Caenorhabditis remanei

Scientific classification
- Kingdom: Animalia
- Phylum: Nematoda
- Class: Chromadorea
- Order: Rhabditida
- Family: Rhabditidae
- Genus: Caenorhabditis
- Species: C. remanei
- Binomial name: Caenorhabditis remanei (Sudhaus, 1974)

= Caenorhabditis remanei =

- Genus: Caenorhabditis
- Species: remanei
- Authority: (Sudhaus, 1974)

Species of roundworm

Caenorhabditis remanei is a species of nematode found in North America and Europe, and likely lives throughout the temperate world. Several strains have been developed in the laboratory.

== Habitat ==
This 1-mm nematode lives in soil, compost, and similar materials, where it consumes bacteria. It may be found in association with soil-living invertebrates such as snails, slugs, and pill bugs. It lives with the snail Fruticicola sieboldiana in Japan. It has been associated with the isopods Trachelipus rathkii, Armadillidium nasatum, Cylisticus convexus, and Porcellio scaber in Ohio.

== Genetics ==
The genome of this nematode has been sequenced, and it was found to contain about 26,000 genes.

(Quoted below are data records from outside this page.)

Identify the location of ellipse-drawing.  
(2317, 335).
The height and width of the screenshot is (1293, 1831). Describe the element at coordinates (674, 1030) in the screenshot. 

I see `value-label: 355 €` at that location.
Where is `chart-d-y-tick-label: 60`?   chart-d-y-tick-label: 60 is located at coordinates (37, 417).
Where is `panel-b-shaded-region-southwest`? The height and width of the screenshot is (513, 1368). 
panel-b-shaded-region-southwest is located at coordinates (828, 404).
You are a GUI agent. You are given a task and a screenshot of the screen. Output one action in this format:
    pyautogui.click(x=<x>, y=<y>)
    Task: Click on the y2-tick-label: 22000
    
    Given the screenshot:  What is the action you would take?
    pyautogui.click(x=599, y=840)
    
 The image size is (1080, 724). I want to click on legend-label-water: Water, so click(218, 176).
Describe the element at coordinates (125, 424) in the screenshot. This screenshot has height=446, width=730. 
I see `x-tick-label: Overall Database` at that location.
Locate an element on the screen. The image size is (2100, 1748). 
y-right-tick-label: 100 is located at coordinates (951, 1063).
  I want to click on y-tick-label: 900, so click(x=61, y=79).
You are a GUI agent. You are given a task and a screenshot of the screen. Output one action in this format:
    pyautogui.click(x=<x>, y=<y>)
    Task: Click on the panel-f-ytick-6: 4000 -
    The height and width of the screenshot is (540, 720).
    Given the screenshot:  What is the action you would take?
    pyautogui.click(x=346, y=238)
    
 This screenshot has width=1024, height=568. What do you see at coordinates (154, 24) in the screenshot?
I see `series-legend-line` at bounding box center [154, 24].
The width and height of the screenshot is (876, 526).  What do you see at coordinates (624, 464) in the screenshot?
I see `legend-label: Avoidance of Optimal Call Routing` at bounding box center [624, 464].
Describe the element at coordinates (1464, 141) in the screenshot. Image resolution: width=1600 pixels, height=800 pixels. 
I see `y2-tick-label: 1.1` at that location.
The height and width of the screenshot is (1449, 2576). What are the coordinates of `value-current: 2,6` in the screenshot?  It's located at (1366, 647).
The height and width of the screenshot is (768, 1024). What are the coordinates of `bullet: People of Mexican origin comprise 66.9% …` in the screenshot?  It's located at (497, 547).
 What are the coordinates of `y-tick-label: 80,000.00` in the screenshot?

This species groups with C. latens in the 'Elegans' supergroup in phylogenetic studies.

== Mating and reproduction ==
Unlike many other Caenorhabditis species, which are hermaphrodites, C. remanei has both males and females. The male of this species employs a mating plug. This species can hybridize with Caenorhabditis brenneri, but only when C. remanei males mate with C. brenneri females, and then the offspring are apparently sterile.

When C. remanei individuals that were derived from recently isolated natural populations were inbred they showed dramatic reductions in brood size and relative fitness compared to outcrossed individuals. Over time the decline in fitness accumulated and nearly 90% of inbred lines went extinct.